The Wikipedia entry says, “Global warming, also referred to as climate change, is the observed century-scale rise in the average temperature of the Earth’s climate system and its related effects. Multiple lines of scientific evidence show that the climate system is warming.”
Look what happens if you, even as a scientist, criticize the concept of global warming or #ClimateChange in any way on Youtube. @FoxBusiness's video now includes a hectoring 'fact check' below the video. This is just now being rolled out… #AlexJones #FreeSpeech #FreeInfowars pic.twitter.com/ZBKe9ikG22
— ? iroots.org (@irootsorg) August 9, 2018
“I’d guess that it will have some influence, at least on those people who don’t know much about the subject,” Anthony Leiserowitz, director of the Yale Program on Climate Change Communication, told BuzzFeed News. “Might be confusing to some people, but that’s probably better than just accepting the denier video at face value.”

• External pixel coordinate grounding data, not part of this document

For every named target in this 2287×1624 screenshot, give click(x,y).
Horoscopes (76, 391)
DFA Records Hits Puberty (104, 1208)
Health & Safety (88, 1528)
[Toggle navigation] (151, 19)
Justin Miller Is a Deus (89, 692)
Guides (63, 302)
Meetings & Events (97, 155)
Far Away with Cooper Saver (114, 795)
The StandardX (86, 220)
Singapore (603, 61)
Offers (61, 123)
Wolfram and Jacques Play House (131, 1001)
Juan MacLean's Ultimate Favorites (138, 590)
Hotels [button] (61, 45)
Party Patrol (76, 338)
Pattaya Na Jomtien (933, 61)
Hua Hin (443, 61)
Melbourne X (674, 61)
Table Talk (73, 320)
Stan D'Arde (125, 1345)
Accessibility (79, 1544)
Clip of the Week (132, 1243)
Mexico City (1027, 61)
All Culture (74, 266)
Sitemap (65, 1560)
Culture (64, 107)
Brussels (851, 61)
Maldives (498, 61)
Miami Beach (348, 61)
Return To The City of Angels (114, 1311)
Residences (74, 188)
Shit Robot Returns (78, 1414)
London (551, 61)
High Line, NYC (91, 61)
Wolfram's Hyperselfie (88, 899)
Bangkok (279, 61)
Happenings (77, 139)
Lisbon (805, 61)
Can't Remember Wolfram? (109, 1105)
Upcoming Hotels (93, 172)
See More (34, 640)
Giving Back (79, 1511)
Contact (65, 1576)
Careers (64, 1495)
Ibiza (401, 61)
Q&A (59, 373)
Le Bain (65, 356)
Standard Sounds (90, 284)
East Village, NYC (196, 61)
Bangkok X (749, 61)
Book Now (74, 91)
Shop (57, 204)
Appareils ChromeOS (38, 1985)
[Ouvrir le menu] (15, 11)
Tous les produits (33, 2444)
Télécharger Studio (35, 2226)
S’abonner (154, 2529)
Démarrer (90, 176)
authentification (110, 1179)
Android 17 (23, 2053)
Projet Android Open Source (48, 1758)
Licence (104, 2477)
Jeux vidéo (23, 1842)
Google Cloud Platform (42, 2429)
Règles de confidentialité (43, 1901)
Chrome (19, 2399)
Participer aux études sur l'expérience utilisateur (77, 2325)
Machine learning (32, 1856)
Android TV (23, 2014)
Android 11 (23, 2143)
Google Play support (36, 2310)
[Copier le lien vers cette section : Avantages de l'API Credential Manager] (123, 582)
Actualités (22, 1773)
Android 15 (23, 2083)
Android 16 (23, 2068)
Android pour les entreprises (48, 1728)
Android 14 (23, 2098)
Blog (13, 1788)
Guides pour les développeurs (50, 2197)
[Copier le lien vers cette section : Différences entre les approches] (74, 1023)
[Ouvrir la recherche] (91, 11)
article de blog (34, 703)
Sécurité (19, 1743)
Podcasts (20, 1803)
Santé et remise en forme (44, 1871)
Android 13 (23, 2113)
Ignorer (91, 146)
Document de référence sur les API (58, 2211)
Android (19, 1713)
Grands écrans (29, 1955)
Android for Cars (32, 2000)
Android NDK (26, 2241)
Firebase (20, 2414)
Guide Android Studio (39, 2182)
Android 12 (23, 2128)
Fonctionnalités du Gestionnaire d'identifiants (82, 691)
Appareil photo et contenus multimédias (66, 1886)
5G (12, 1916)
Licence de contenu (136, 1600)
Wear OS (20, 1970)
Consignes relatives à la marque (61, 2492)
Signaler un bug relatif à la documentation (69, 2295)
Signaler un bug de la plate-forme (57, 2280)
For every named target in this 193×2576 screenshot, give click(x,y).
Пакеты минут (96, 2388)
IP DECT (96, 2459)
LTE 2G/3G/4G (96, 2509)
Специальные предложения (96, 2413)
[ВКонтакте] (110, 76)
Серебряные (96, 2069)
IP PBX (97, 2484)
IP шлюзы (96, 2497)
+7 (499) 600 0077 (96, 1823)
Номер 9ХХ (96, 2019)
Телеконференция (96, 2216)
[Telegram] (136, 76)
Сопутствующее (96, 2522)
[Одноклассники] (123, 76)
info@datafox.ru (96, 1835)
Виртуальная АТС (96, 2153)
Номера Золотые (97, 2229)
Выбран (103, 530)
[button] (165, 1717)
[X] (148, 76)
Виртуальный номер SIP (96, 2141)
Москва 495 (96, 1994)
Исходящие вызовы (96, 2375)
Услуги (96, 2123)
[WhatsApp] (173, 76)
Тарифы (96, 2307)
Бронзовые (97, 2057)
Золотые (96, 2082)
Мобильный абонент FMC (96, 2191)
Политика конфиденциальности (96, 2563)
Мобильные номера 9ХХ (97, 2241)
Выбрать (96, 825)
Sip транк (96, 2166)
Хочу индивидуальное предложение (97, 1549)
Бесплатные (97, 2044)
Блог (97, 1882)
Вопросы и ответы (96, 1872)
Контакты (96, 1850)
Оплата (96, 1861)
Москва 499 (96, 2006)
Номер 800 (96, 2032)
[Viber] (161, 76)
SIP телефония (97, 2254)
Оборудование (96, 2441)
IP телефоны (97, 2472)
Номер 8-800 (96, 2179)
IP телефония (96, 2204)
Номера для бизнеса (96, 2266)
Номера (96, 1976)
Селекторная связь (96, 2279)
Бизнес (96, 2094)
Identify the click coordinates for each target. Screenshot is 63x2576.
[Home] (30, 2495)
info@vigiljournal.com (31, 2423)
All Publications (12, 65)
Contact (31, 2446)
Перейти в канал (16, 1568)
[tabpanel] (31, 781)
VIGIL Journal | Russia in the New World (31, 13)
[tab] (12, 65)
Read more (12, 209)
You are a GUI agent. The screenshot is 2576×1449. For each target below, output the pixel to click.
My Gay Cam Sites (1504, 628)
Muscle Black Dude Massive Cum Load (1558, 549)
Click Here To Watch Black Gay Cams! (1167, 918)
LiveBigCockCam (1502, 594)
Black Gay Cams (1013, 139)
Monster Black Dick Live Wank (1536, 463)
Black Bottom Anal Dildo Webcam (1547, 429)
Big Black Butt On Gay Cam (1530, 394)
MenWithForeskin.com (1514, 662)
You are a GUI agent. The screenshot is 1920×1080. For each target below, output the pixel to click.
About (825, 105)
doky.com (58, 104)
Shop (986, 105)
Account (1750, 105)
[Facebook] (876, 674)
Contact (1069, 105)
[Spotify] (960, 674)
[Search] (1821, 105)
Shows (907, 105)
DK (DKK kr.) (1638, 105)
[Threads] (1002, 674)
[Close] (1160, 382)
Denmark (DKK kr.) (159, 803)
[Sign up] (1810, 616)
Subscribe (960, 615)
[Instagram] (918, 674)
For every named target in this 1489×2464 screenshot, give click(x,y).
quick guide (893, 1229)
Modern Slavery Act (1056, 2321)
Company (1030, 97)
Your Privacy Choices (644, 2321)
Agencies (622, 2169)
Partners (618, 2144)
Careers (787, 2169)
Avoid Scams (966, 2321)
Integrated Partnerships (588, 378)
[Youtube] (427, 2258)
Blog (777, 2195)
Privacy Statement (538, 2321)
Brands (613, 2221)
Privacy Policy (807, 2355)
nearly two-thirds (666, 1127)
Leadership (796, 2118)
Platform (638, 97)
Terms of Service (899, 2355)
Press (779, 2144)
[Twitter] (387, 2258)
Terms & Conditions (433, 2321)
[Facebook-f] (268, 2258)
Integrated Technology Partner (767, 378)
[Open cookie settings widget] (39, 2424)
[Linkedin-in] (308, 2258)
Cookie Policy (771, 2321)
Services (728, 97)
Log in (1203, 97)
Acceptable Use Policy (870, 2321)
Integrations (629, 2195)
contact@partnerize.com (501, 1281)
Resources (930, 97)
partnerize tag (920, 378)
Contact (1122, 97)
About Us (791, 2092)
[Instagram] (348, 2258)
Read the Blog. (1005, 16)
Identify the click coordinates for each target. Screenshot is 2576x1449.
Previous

Although the full list of topics that YouTube will be targeting has not been disclosed, on July 11, Wikipedia listed seven topics the company was working with YouTube to clarify. The topics are as follows: global warming, Dulce Base, Lilla Saltsjöbadsavtalet, 1980 Camarate air crash, Federal Emergency Management Agency, Kecksburg UFO incident and the MMR vaccine.
When YouTube CEO Susan Wojcicki announced in March what the company is calling “information cues,” she said that the company wants to make sure they are “delivering the right information.”
The new Wikipedia blurb policy went into effect in July, but users were not notified that they had uploaded an affected video.
“It was a surprise when we saw it show up on videos that are not conspiracy videos, but climate science videos,” Joe Hanson, who produces climate change video series such as “Hot Mess,” told BuzzFeed News.
This change has been met with a series of responses, especially after YouTube banned conspiracy theorist Alex Jones.
“They could have chosen wording that’s stronger and gets more to what the real terms of debate are between the extremely well-supported consensus scientific video versus the much, much smaller proportion of skeptics,” Professor Jason Reifler of the University of Exeter told BuzzFeed News.
Climate scientist Michael Mann said that the new blurb is like the warning label on cigarettes. “Warning — this video may or may not be promoting actual facts about climate change.”
“But the real issue here, of course, is that like Big Tech’s near-blanket banning of Alex Jones, it’s the thin end of the wedge,” James Delingpole argued on Breitbart.
“We know that, given half the chance, Big Tech would like to go much, much further in its censorship of viewpoints which run counter to the prevailing Silicon Valley ‘progressive’ narrative.”
YouTube is using an algorithm to decide which videos get the Wikipedia message, and the changes are being rolled out slowly over the next few months.